I am going to speak a lot about something I know very little about. There is a movement I sense in my group of friends. I have only let myself sense it very slightly because it hits me as something so contrary to myself and my ambitions that to comprehend it further would incur a great loss. I catch glimpses of it in their intense drive for communal living and sudden interest in foraging, debt-free living, land rights, and unemployment. They feel trapped. And they are trapped. We all are; captives of a narrative we assume occupies a sole possibility. There is some variance to the tale, but in general, we believe in certain inevitabilities or necessities: rents or mortgages, formal education, the allotted currency, employment, etc. We equate them with survival. My friends clearly recognize the charade. I myself have long read Merton’s observation that we wrap experiences around ourselves as if these rags of accomplishments were the only way we could be seen; an invisible essence made real by what is ultimately the unreal (New Seeds of Contemplation). As he says, “If we take our vulnerable shell to be our true identity, if we think our mask is our true face, we will protect it with fabrications, even at the cost of violating our own truth. This seems to be the collective endeavor of society: the more busily (people) dedicate themselves to it, the more certainly it becomes a collective illusion, until in the end we have the enormous, obsessive, uncontrollable dynamic of fabrication designed to protect mere fictitious identities – ‘selves’, that is to say, regarded as objects” (Raids on the Unspeakable). So I have some ground for understanding my friend’s philosophy. I am familiar with this basic concept; that we are caught in a senseless stampede with no idea why we are running, but believing or knowing full well that if we stop we will be trampled. What is new to me is the response. Rather than aspiring to run headstrong and straight into the chaos in some act of counter ethos that engages, there seems to be a belief, or a realization, that removing oneself serves our ambition best. The ambition is, of course, to save the world.

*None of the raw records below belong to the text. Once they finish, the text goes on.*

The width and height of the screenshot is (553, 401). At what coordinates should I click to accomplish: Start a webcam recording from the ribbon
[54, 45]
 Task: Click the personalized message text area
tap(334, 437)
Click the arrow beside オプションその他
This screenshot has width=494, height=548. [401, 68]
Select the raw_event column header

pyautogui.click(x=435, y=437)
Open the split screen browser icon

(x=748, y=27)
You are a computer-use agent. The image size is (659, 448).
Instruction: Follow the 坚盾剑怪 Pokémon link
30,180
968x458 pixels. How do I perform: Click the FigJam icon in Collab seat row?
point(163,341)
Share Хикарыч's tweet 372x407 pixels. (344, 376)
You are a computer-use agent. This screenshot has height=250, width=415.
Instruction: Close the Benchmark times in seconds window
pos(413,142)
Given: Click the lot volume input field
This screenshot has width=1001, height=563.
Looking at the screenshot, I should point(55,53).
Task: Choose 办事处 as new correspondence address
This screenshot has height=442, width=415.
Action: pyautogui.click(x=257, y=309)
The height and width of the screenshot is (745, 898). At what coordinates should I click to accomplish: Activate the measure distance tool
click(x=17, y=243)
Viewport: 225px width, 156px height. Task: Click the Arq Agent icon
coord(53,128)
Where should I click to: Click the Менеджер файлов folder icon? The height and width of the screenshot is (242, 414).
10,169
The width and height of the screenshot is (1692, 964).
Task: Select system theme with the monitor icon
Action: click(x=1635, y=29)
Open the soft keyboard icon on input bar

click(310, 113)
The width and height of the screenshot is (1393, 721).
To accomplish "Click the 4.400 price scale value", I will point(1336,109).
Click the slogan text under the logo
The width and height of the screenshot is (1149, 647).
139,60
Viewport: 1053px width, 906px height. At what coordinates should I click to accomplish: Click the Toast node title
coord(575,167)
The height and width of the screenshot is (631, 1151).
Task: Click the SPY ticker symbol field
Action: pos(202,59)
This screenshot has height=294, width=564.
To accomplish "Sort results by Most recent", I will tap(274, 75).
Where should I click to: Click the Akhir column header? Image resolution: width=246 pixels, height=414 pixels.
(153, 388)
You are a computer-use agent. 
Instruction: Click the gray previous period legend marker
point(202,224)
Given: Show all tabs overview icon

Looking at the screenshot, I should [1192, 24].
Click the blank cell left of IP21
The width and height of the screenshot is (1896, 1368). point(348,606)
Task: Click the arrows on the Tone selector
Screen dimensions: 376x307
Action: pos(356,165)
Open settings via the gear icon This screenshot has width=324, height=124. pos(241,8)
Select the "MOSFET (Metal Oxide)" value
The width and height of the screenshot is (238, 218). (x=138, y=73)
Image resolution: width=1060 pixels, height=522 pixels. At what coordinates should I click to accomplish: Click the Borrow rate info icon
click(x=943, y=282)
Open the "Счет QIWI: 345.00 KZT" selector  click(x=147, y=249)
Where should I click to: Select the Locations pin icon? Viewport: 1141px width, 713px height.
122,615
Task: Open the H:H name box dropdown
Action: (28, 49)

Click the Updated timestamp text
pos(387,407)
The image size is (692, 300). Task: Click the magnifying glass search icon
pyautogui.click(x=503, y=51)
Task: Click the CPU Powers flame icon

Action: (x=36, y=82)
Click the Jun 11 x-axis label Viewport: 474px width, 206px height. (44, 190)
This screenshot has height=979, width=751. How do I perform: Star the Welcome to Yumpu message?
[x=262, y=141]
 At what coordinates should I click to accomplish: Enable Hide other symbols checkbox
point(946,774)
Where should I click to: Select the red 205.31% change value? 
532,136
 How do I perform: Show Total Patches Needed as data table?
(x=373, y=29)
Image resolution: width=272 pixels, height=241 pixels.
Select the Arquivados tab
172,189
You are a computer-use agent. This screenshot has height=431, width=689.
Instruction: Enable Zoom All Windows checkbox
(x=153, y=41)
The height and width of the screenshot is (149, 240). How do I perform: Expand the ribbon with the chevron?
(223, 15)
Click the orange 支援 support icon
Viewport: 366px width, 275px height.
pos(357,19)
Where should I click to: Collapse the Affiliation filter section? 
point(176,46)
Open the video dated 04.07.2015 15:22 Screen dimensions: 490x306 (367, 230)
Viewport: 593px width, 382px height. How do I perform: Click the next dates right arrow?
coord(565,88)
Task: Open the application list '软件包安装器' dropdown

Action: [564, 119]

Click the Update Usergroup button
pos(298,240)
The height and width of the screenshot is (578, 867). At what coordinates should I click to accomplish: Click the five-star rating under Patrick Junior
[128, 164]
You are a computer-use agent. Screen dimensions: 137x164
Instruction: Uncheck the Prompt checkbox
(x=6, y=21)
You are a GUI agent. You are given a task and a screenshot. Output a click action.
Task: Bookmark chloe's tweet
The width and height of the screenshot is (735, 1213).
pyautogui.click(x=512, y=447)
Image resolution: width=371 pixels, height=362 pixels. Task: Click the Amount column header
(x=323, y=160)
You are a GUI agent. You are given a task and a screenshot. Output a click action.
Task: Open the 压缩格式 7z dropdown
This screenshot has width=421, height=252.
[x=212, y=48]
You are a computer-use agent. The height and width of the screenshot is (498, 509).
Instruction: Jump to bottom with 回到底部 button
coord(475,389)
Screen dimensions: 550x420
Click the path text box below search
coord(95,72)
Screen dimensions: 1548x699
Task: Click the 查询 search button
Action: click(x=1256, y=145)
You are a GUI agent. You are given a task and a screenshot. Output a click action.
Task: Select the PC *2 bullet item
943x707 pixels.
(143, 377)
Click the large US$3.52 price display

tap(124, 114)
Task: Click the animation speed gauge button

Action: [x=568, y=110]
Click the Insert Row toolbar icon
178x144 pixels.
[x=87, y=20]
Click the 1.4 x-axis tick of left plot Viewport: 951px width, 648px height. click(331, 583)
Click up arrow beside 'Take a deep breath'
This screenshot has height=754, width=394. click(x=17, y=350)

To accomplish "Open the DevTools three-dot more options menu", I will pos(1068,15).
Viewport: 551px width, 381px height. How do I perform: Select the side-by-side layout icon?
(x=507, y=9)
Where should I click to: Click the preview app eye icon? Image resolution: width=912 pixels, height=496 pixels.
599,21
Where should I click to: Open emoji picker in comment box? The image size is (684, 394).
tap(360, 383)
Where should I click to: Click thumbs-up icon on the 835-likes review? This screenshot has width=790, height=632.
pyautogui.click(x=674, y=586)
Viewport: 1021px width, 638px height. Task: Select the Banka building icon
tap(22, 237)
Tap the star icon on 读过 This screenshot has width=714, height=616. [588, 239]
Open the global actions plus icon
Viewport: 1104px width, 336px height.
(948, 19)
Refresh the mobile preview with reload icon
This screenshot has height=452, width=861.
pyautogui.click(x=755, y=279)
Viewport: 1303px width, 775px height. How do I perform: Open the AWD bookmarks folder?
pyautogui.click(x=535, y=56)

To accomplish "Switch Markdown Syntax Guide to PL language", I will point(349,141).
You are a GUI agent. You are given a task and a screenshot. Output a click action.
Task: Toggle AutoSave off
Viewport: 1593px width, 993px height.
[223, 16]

My one friend, whose thoughts I respect deeply, described it thusly: you can work in refugee resettlement, teaching English and helping people find jobs (i.e. feeding industry with cheap, disposable labor), or you can remove yourself from consumerism, consequently removing yourself from the equation that a demand for resources = conflict over said resources = people fleeing their lands = refugee resettlement.
Like my friends, I have no intent of accepting the deceptive myth of a realism that confirms the current ‘reality’. Yet I do want to deal with injustice realistically. As attractive as purist pursuits seem, returning to the laws of nature and forgoing domination of the earth or her inhabitants, I fear that path does nothing for the hungry belly now.